In Suhl ist das Leben jedes Einzelnen geprägt durch tägliche Verbindung halten in die Heimat, Telefonate, Videonachrichten. Es wird geplant und gebangt, das wirkliche Leben spielt in der Ukraine. In der Sportschule in Odessa, beim Studium, bei der Familie. Es ist ein Leben im Warten, eine greifbare Perspektive gibt es nicht. Das Ungewisse ist es, was beide Irinas, trotz des hohen Altersunterschieds, gleichermaßen bedrückt, was im Gespräch deutlich zu spüren ist.

Der „Star“ der Mannschaft ist die 21jährige Irina Shchetnik. Sie studiert europäische Literatur, spricht 5 Sprachen und schießt hervorragend. Sie ist die Beste der Mannschaft und war der Medaillenstar ihrer Sportart in Tokio.

Irina verbrachte von ihren 21 Lebensjahren 10 Jahre in Kliniken.

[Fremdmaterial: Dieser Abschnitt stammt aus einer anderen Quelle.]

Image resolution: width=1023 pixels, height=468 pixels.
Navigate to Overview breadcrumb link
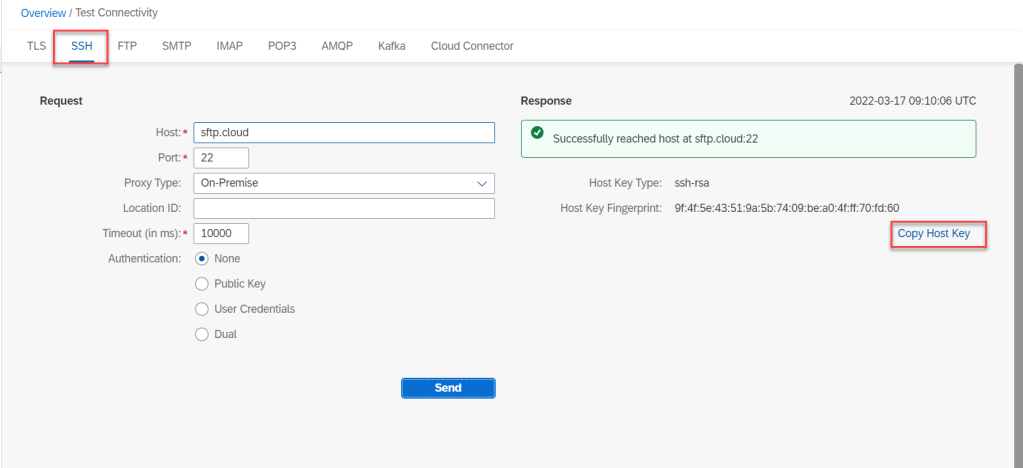click(42, 13)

Nur durch zahlreiche OPs kann sie heute laufen und ihre Arme benutzen. Ein Traum, der sie lange begleitet hat, sagt sie uns, war der Gedanke irgendwann richtig laufen zu können. Man sieht es ihr nicht an. Der Erfolg im Sport gibt ihr Selbstvertrauen. Ihre Teilnahme an internationalen Wettkämpfen in Peru, Australien, Brasilien und nun in Tokio tun ein Übriges. Sie fühlt sich als Weltbürgerin mit festem Wohnsitz in Odessa. Gefragt nach ihren Einschränkungen deswegen sie an paralympischen Spielen teilnehmen kann antwortet sie: „Paralympic ist nicht das Wichtigste. Es ist der Sport und zu was er einem befähigt“.

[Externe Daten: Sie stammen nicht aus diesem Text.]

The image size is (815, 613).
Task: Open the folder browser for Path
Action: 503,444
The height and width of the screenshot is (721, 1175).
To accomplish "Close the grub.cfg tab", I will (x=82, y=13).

Irina hat große Pläne. Sie erzählt, dass sie weiter studieren möchte, in Odessa, wo Menschen aus 130 Nationen leben. Normalerweise sei es eine lebendige Großstadt mit herrlichem Flair. Die historische Altstadt war der Treffpunkt gewesen, das Herz des gesellschaftlichen Lebens. Jetzt ein sehr gefährlicher Ort, und auch die Küste und der Hafen sind vermint. Der Sport ist eine wunderbare Möglichkeit sich zu entwickeln, zu stärken im Wettkampf miteinander sich zu begegnen und zu schätzen. Sie strahlt während sie es sagt, und man glaubt es ihr.

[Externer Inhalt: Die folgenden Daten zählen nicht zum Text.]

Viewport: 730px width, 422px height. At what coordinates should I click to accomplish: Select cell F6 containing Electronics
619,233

Edith Seemann, Irina Vynogradova, Irina Shchetnik, Manfred Seemann

Irina Vynogradova, mittlerweile 60 Jahre und davon gute 40 Jahre dem Sport verbunden, wie sie erzählt. Sie ist die Cheftrainerin der Mannschaft, früher selbst aktiv und erfolgreich, und zusammen mit Ihrem Mann auch so etwas wie das Familienoberhaupt der zusammengewürfelten Gruppe. Auch ihr merkt man die Weltgewandtheit an, ihr Interesse an anderen Kulturen. Sie sucht den Kulturaustausch und traditionelle Volkskunde, wo immer sie hinkommt. Der Krieg und die Abgeschiedenheit von Familie ist ein trauriges Kapitel. Zumal es in jeder Familie ukrainische und russische Menschen gibt. Sie verstehen einander. Reiseziele in Russland waren gängig und die Beziehungen waren eng. Das macht alles noch verlustreicher. Mit fester Stimme sagt sie: „wir sind alles Ukrainer ganz egal welche Sprache wir sprechen“.